**Your assignment**
Omit all pictures, then print the entries exactly.

Stored entries:

╔══

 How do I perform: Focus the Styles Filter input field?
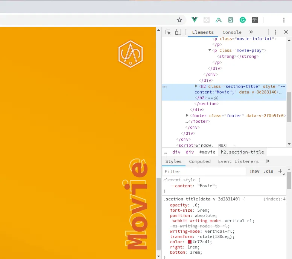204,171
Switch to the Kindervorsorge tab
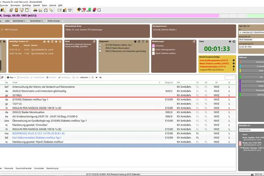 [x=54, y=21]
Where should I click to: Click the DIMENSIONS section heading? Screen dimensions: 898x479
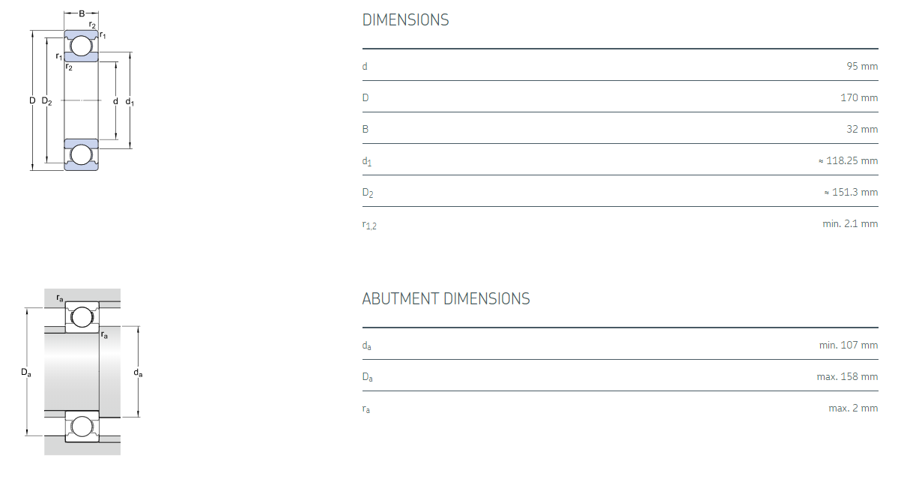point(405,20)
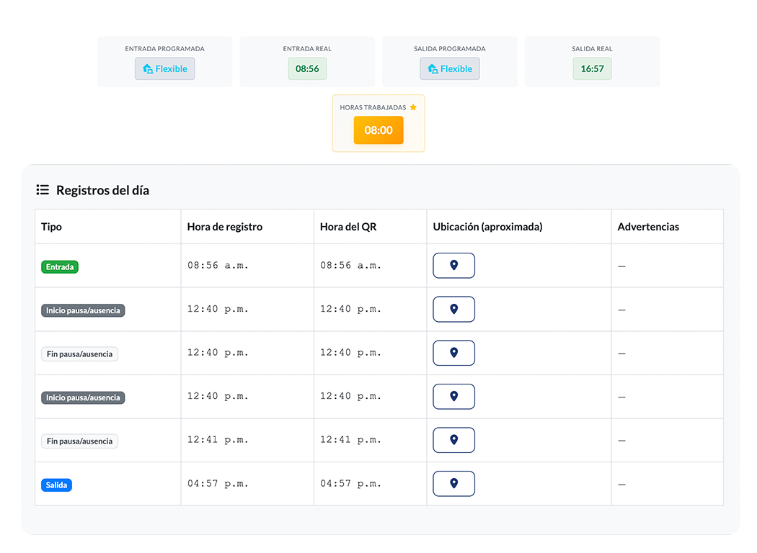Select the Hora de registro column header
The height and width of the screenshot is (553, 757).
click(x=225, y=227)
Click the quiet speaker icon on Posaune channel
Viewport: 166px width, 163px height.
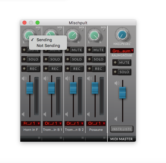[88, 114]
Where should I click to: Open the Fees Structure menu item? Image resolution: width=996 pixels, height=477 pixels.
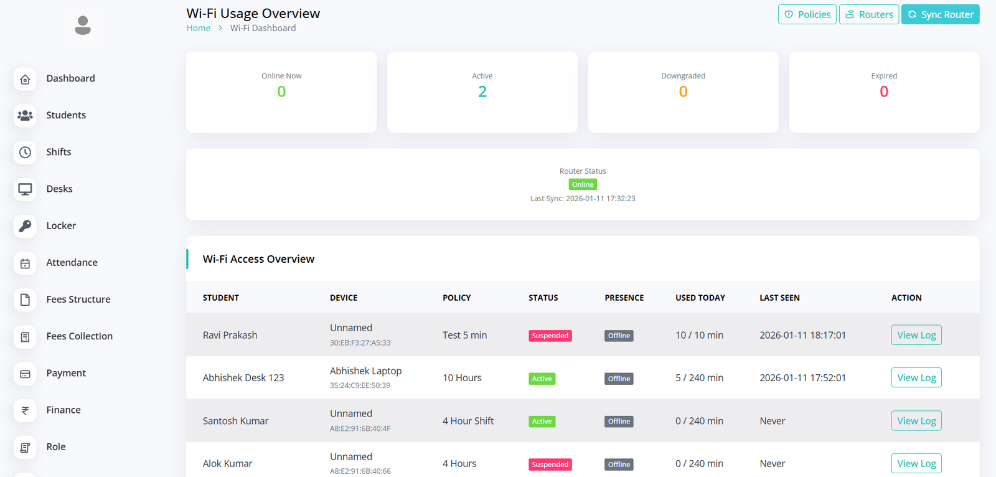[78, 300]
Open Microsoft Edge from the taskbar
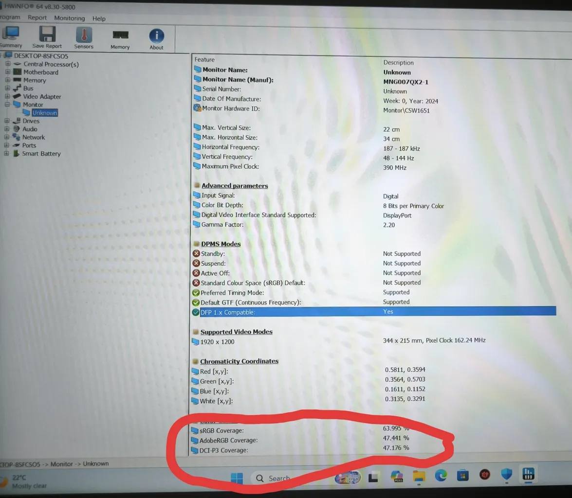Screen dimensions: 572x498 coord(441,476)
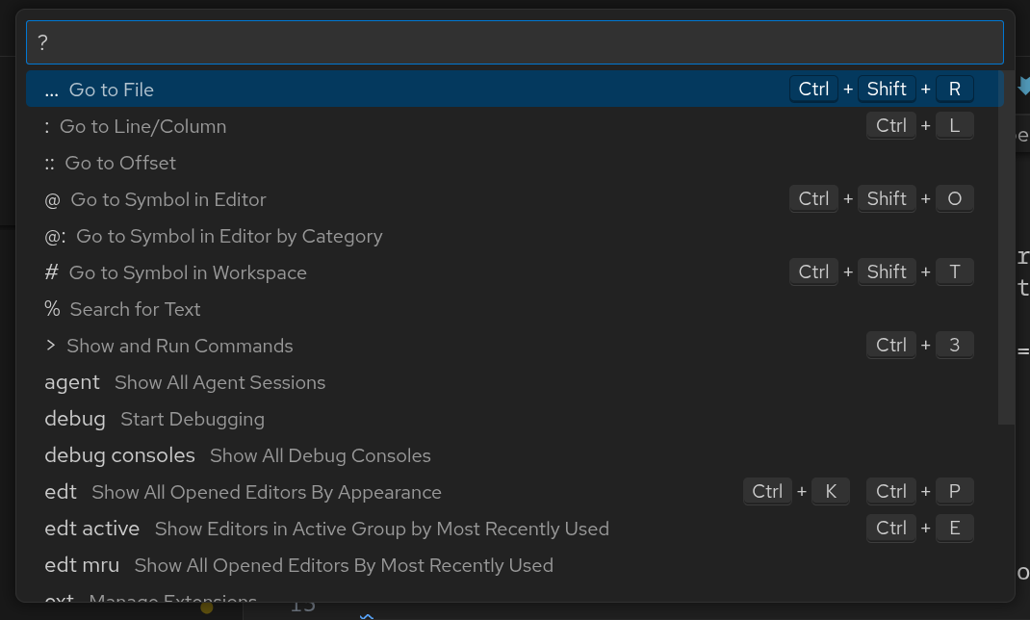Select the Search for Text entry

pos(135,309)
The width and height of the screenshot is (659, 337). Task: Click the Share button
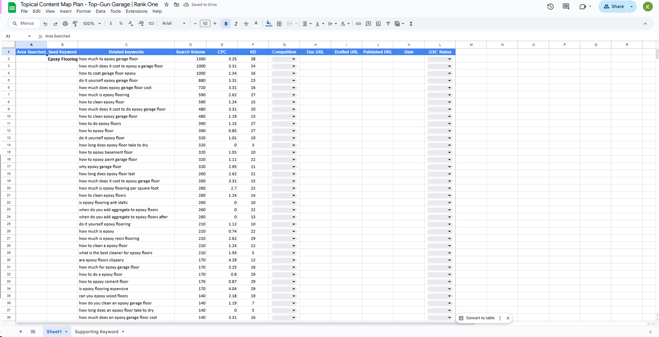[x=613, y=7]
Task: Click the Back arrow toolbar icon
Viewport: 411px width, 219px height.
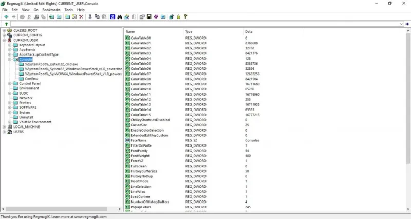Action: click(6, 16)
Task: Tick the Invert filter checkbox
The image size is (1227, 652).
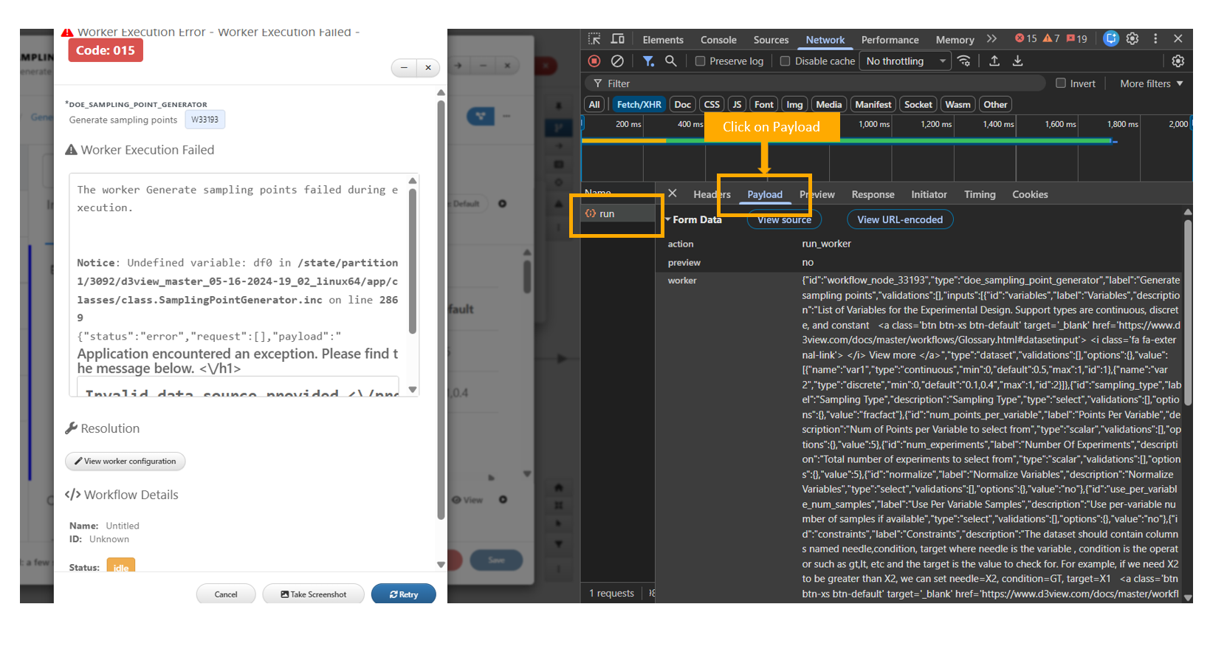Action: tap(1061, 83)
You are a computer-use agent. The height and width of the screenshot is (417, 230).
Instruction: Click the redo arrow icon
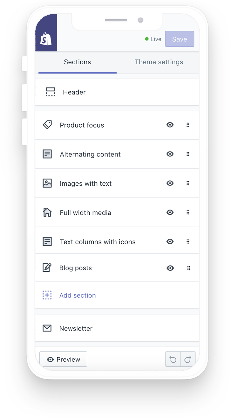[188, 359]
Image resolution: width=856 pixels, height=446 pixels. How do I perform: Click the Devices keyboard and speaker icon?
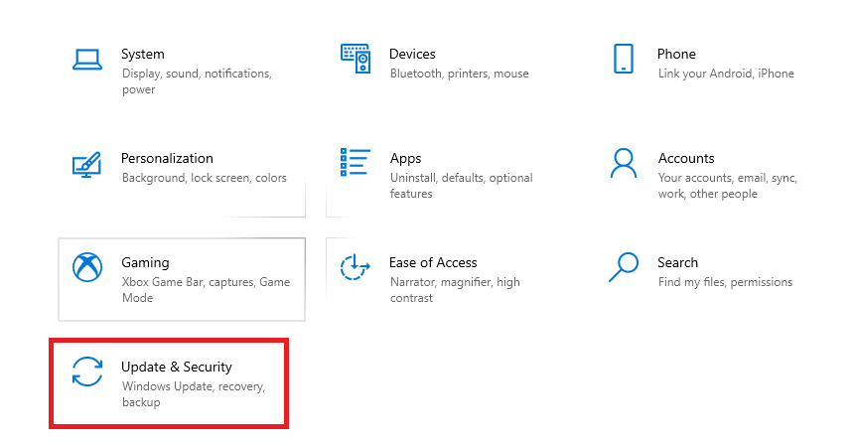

╚══

**Result below**
 How do I perform: Focus the Styles Filter input field?
204,171
Switch to the Kindervorsorge tab
 [x=54, y=21]
Where should I click to: Click the DIMENSIONS section heading? Screen dimensions: 898x479
point(405,20)
Select the Hora de registro column header
The height and width of the screenshot is (553, 757).
click(x=225, y=227)
Click the quiet speaker icon on Posaune channel
Viewport: 166px width, 163px height.
[88, 114]
Where should I click to: Open the Fees Structure menu item? Image resolution: width=996 pixels, height=477 pixels.
[78, 300]
Open Microsoft Edge from the taskbar
Screen dimensions: 572x498 coord(441,476)
Select the Search for Text entry

pos(135,309)
The width and height of the screenshot is (659, 337). Task: Click the Share button
[x=613, y=7]
Task: Click the Back arrow toolbar icon
Viewport: 411px width, 219px height.
Action: click(6, 16)
Task: Tick the Invert filter checkbox
The image size is (1227, 652).
Action: tap(1061, 83)
You are a computer-use agent. The height and width of the screenshot is (417, 230).
Instruction: Click the redo arrow icon
[188, 359]
Image resolution: width=856 pixels, height=446 pixels. How do I perform: Click the Devices keyboard and speaker icon?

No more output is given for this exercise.